The six-month rollout began with internal testing, moved to early adopters, then batch onboarding, and finally, power services with manual settings. The last group was more critical and took more time, requiring individual work with service owners to avoid degradations.
Problems:
- The first rollout change was increasing the "minimum subset" size to mitigate issues with heterogeneous callers (a caller with very low RPS that’s disproportionately CPU-heavy) and "slow start".
- A few cautious services customized their aperture constant during onboarding. We found that some service owners prefer to run with their own custom, manually managed settings, especially during the initial onboarding
- The final issue was the non-minimal cost of maintaining TCP connections in the proxy. A combination of multiple high-RPS instances calling multiple large-backend pools (tens of thousands of tasks) on a single host would cause thousands of open connections. Due to this Go HTTP2 issue it caused high memory usage for the proxy. => solution by capping the maximum number of connections.

Results

The main success was reduced maintenance cost, with no complaints about subsetting since the rollout. This alone justified the project as it significantly reduced toil.
The project significantly improved load balancing, thus resulting in sizable efficiency wins.

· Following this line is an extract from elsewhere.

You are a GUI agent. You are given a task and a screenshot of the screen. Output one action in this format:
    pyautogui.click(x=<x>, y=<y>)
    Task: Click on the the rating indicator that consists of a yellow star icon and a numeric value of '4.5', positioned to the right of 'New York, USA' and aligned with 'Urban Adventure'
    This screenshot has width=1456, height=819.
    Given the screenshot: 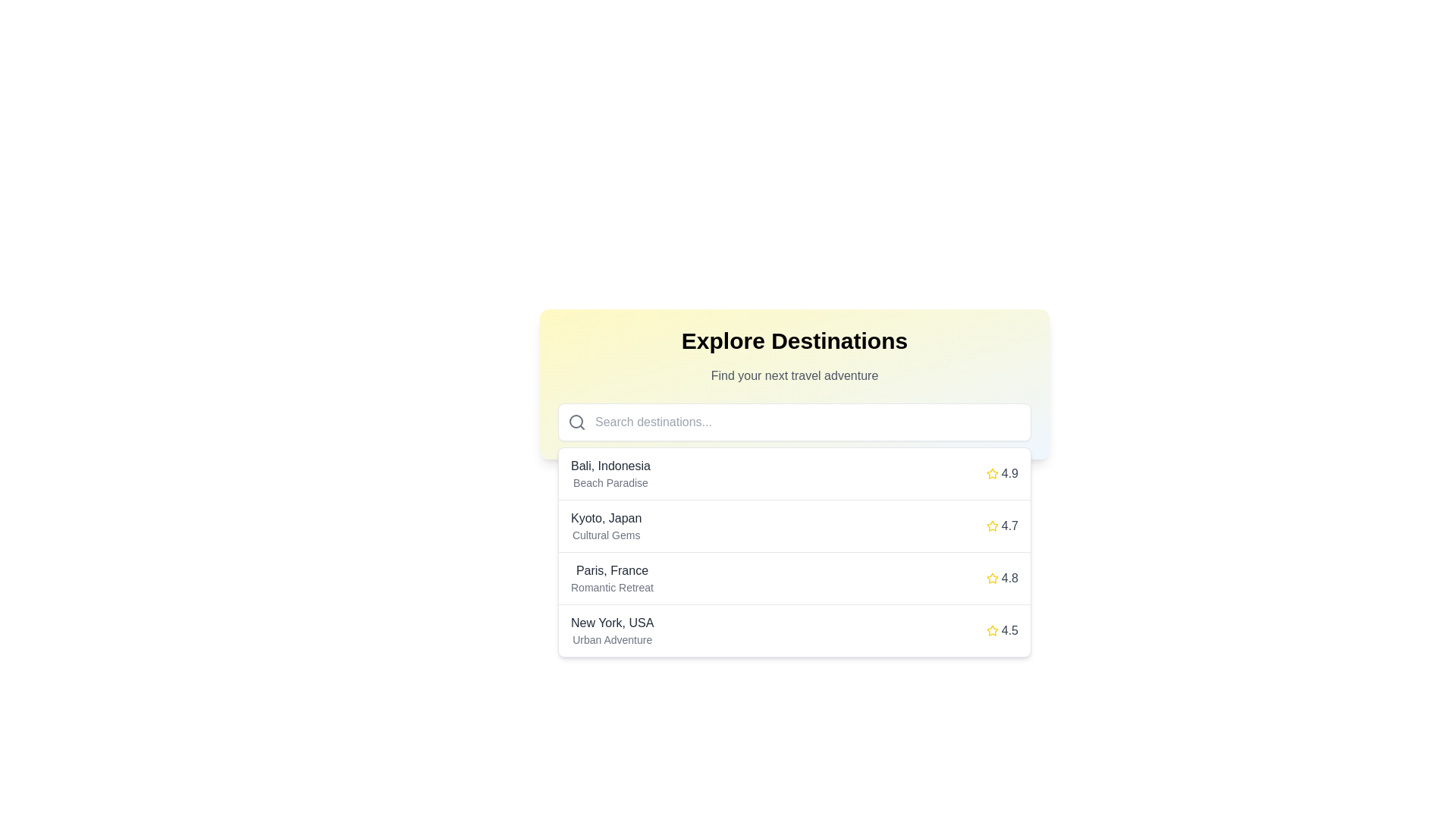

The above diagram shows the CPU utilization for deployments of a critical service; as it shows, all deployments converged to a similar CPU utilization.

We’ve defined an imbalance indicator (the higher, the more imbalanced) based on production metrics, and the above diagram shows the change after dynamic subsetting was applied for a critical service.

Potential Improvements

Improvements could include reducing connection churn by eagerly increasing and lazily reducing the subset, addressing the issue of low-RPS callers not reaching all backends in large pools by using pool size ratios in subset selection, and replacing random peer selection with deterministic subsetting for better load balance.
We could also achieve higher precision by replacing the random peer selection with deterministic subsetting, but introduce more complexity, as cross-proxy coordination would be required.
Our current implementation aggregates load without distinction. Although tracking load by callers or procedures could improve precision, it would add significant complexity. Accounting for request heterogeneity would require deep request inspection, which is likely too expensive.